Hesslewood House Care Home

Overall: Good read more about inspection ratings

1 Ferriby Road, Hessle, HU13 0JB (01482) 648543

Provided and run by:
Strong Life Care (Hesslewood House) Limited

Important: This service was previously registered at a different address - see old profile

All Inspections

During an assessment under our new approach

Date of Assessment: 27 August 2025 to 28 August 2025.

Hesslewood House Care Home is a residential care home providing accommodation and personal care for up to 66 people, some of whom live with dementia. There were 63 people living at the service on the day we visited.

This was the first inspection since the new provider registered in January 2024.

People were protected from the risk of harm through safeguarding systems and appropriate Deprivation of Liberty Safeguards (DoLS) submissions, which were tracked and monitored. Accidents and incidents were managed and reviewed, with learning shared across the staff team. Risks were assessed and mitigated, although monitoring and recording of these was not always consistent. Environmental and equipment checks were carried out, but some identified risks were not actioned promptly. A refurbishment programme was underway, with some dementia-friendly adaptations in place, although signage could be improved to support people with orientation.

Staff were recruited safely and received induction, training and supervision. Staffing vacancies had impacted the service but were in the process of being filled. The environment was clean and PPE was used appropriately, although cleaning schedules had not been consistently completed recently.

Medicines were administered safely, but some practices did not reflect best practice. People's needs were assessed and preferences recorded, though care delivery records lacked clarity and consistency. It was not always evident that care was delivered in line with best practice, particularly in areas such as nutrition, continence, and behaviour support.

Staff communicated well with each other and partner organisations. Handover processes were in place. People’s health and daily needs were met, but inconsistent monitoring and recording meant assurance could not always be confirmed. Consent was sought appropriately, and best interest decisions were made where required.

People were treated as individuals, with personal, cultural, and religious needs respected. Independence, privacy and dignity were promoted. Meaningful activities were available, though some people experienced periods without interaction. Staff were generally attentive, but daily notes did not always reflect interactions or care offered.

Feedback about the service was positive. Care plans were person-centred and reflected individual needs. Additional support, such as 1:1 care, was provided, though oversight of this was lacking. Communication needs were well documented, and accessible information was shared with people and relatives.

People, relatives and professionals were involved in service development through meetings and feedback mechanisms, including ‘you said, we did’ responses.

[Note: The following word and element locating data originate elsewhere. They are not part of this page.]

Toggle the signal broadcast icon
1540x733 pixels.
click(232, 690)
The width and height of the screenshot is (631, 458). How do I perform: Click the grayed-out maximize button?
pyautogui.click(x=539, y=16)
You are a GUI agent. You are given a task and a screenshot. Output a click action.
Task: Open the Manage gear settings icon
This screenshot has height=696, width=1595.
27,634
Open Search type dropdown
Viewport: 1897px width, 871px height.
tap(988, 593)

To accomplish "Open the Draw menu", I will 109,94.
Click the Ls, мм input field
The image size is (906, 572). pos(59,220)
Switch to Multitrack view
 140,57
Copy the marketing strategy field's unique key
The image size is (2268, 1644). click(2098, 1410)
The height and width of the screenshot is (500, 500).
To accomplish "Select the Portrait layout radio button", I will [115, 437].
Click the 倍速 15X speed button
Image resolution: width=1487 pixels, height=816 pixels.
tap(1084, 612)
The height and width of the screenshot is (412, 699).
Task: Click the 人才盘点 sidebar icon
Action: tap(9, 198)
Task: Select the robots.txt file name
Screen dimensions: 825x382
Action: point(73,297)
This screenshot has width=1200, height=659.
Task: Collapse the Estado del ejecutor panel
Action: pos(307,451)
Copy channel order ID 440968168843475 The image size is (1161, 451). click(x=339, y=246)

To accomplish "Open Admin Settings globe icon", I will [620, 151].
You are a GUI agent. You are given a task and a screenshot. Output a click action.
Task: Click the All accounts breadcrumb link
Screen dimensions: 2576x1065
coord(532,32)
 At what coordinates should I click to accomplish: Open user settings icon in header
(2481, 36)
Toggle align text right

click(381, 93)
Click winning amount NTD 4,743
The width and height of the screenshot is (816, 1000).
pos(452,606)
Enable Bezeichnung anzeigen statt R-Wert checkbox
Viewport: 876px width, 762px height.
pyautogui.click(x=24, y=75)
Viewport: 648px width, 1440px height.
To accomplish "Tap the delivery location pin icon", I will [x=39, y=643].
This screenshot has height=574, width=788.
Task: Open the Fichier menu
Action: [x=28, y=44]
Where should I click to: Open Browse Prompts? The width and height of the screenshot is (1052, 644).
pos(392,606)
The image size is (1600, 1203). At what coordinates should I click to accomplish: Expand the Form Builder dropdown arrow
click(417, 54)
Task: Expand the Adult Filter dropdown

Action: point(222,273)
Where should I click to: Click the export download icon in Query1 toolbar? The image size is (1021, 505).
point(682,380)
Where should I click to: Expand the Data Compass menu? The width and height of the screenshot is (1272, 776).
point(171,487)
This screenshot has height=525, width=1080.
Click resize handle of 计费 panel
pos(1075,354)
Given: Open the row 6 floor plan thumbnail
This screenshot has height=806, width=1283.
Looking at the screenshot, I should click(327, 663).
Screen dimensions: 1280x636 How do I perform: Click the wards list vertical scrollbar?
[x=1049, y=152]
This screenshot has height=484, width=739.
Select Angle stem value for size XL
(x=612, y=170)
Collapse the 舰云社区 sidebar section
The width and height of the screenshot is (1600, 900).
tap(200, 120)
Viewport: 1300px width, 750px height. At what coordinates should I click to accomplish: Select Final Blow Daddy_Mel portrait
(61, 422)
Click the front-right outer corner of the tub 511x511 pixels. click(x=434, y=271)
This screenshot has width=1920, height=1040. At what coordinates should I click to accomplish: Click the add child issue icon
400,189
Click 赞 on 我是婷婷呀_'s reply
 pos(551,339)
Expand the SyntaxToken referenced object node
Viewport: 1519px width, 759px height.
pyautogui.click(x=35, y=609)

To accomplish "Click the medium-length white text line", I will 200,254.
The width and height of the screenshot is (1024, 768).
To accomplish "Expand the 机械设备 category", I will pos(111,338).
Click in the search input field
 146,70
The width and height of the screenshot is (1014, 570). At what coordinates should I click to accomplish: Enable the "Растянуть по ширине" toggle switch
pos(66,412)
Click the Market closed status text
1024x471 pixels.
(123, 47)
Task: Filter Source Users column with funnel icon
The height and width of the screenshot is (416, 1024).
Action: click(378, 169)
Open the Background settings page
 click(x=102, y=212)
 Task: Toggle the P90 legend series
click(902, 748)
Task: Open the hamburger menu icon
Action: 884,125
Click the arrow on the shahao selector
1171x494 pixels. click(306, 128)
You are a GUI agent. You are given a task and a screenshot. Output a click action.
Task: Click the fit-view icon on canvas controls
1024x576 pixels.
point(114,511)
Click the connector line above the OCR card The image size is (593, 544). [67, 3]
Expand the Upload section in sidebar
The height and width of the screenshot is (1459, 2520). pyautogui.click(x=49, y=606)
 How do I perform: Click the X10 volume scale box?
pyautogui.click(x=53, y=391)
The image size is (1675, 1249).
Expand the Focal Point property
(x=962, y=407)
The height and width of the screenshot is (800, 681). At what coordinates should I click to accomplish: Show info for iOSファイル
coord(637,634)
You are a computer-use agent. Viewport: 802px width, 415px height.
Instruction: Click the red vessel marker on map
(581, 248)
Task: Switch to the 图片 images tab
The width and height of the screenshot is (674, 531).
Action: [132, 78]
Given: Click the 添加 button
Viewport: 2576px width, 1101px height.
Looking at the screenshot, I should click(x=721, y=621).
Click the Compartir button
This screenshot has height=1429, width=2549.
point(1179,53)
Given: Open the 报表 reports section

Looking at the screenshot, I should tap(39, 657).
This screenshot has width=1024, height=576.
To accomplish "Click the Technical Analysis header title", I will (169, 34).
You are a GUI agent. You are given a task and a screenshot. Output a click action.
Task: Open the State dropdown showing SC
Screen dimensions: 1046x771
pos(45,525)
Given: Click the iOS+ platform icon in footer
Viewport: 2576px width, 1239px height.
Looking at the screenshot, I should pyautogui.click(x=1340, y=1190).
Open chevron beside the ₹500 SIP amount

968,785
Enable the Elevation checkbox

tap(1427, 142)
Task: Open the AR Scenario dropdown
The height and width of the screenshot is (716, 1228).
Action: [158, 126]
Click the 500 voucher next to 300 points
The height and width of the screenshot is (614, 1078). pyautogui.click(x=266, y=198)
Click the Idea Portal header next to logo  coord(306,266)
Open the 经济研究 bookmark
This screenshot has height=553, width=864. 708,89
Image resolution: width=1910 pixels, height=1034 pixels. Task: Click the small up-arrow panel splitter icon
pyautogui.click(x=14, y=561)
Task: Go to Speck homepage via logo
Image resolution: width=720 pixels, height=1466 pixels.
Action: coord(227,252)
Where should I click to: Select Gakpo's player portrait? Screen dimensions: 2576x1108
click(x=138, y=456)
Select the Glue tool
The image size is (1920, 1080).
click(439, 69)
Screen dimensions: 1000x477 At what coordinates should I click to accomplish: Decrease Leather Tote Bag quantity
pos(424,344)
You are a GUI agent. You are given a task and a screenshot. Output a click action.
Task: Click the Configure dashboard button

Future planning was supported and preferences understood.

The new provider had a clear vision for care delivery, and the home had embraced the ‘Strong Life’ culture, where everyone has a life worth celebrating. Senior managers visited regularly and staff felt supported. Staff were encouraged to speak up and diversity was celebrated.

Audits and checks were in place and completed thoroughly by senior managers. The service worked closely with community organisations and promoted access to the wider community.